_Requirement_
Copy out the entries that follow. Leave none out.

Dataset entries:
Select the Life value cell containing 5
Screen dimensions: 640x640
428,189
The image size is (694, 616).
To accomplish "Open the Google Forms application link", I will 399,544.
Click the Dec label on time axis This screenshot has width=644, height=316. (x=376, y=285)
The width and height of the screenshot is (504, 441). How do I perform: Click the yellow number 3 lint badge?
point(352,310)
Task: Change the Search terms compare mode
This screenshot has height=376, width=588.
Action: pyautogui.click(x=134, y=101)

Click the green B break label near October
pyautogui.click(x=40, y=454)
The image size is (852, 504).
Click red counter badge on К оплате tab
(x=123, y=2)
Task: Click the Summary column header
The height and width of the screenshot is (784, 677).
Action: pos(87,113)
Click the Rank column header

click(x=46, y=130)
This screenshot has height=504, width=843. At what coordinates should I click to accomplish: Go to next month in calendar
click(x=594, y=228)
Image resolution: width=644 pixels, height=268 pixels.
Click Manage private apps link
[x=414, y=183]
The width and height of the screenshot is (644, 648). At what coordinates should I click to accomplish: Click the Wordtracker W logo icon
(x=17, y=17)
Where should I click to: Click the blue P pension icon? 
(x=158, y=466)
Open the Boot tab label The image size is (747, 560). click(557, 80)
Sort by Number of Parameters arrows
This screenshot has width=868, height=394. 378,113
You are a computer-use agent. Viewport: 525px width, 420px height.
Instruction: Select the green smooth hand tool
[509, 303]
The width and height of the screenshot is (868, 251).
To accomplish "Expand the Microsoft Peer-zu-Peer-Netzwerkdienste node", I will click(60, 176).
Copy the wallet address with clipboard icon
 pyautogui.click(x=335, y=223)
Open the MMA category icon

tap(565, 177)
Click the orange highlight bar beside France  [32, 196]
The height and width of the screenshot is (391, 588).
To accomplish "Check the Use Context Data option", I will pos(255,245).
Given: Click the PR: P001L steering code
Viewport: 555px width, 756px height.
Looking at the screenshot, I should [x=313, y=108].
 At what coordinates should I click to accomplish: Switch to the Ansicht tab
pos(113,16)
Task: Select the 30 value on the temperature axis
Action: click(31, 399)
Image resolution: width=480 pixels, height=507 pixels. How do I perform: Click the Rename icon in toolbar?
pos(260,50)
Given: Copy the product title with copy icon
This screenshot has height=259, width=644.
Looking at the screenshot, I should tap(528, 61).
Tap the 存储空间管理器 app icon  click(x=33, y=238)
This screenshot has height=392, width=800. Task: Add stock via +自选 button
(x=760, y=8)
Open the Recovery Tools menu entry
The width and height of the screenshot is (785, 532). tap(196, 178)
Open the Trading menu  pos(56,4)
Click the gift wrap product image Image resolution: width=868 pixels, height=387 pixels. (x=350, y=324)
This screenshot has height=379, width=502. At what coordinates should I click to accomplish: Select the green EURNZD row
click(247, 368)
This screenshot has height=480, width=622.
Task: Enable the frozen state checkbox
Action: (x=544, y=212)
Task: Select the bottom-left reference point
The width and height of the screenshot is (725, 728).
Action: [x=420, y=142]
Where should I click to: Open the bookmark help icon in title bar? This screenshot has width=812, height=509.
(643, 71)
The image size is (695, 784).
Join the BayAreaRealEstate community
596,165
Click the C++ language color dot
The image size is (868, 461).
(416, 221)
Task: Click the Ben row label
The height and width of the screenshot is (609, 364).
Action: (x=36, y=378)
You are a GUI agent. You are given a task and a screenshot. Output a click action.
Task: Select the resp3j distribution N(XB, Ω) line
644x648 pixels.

_Exercise result_
Select the Life value cell containing 5
Screen dimensions: 640x640
428,189
The image size is (694, 616).
To accomplish "Open the Google Forms application link", I will 399,544.
Click the Dec label on time axis This screenshot has width=644, height=316. (x=376, y=285)
The width and height of the screenshot is (504, 441). How do I perform: Click the yellow number 3 lint badge?
point(352,310)
Task: Change the Search terms compare mode
This screenshot has height=376, width=588.
Action: pyautogui.click(x=134, y=101)

Click the green B break label near October
pyautogui.click(x=40, y=454)
The image size is (852, 504).
Click red counter badge on К оплате tab
(x=123, y=2)
Task: Click the Summary column header
The height and width of the screenshot is (784, 677).
Action: pos(87,113)
Click the Rank column header

click(x=46, y=130)
This screenshot has height=504, width=843. At what coordinates should I click to accomplish: Go to next month in calendar
click(x=594, y=228)
Image resolution: width=644 pixels, height=268 pixels.
Click Manage private apps link
[x=414, y=183]
The width and height of the screenshot is (644, 648). At what coordinates should I click to accomplish: Click the Wordtracker W logo icon
(x=17, y=17)
Where should I click to: Click the blue P pension icon? 
(x=158, y=466)
Open the Boot tab label The image size is (747, 560). click(557, 80)
Sort by Number of Parameters arrows
This screenshot has width=868, height=394. 378,113
You are a computer-use agent. Viewport: 525px width, 420px height.
Instruction: Select the green smooth hand tool
[509, 303]
The width and height of the screenshot is (868, 251).
To accomplish "Expand the Microsoft Peer-zu-Peer-Netzwerkdienste node", I will click(60, 176).
Copy the wallet address with clipboard icon
 pyautogui.click(x=335, y=223)
Open the MMA category icon

tap(565, 177)
Click the orange highlight bar beside France  [32, 196]
The height and width of the screenshot is (391, 588).
To accomplish "Check the Use Context Data option", I will pos(255,245).
Given: Click the PR: P001L steering code
Viewport: 555px width, 756px height.
Looking at the screenshot, I should [x=313, y=108].
 At what coordinates should I click to accomplish: Switch to the Ansicht tab
pos(113,16)
Task: Select the 30 value on the temperature axis
Action: click(31, 399)
Image resolution: width=480 pixels, height=507 pixels. How do I perform: Click the Rename icon in toolbar?
pos(260,50)
Given: Copy the product title with copy icon
This screenshot has height=259, width=644.
Looking at the screenshot, I should tap(528, 61).
Tap the 存储空间管理器 app icon  click(x=33, y=238)
This screenshot has height=392, width=800. Task: Add stock via +自选 button
(x=760, y=8)
Open the Recovery Tools menu entry
The width and height of the screenshot is (785, 532). tap(196, 178)
Open the Trading menu  pos(56,4)
Click the gift wrap product image Image resolution: width=868 pixels, height=387 pixels. (x=350, y=324)
This screenshot has height=379, width=502. At what coordinates should I click to accomplish: Select the green EURNZD row
click(247, 368)
This screenshot has height=480, width=622.
Task: Enable the frozen state checkbox
Action: (x=544, y=212)
Task: Select the bottom-left reference point
The width and height of the screenshot is (725, 728).
Action: [x=420, y=142]
Where should I click to: Open the bookmark help icon in title bar? This screenshot has width=812, height=509.
(643, 71)
The image size is (695, 784).
Join the BayAreaRealEstate community
596,165
Click the C++ language color dot
The image size is (868, 461).
(416, 221)
Task: Click the Ben row label
The height and width of the screenshot is (609, 364).
Action: (x=36, y=378)
You are a GUI agent. You are given a task and a screenshot. Output a click action.
Task: Select the resp3j distribution N(XB, Ω) line
644x648 pixels.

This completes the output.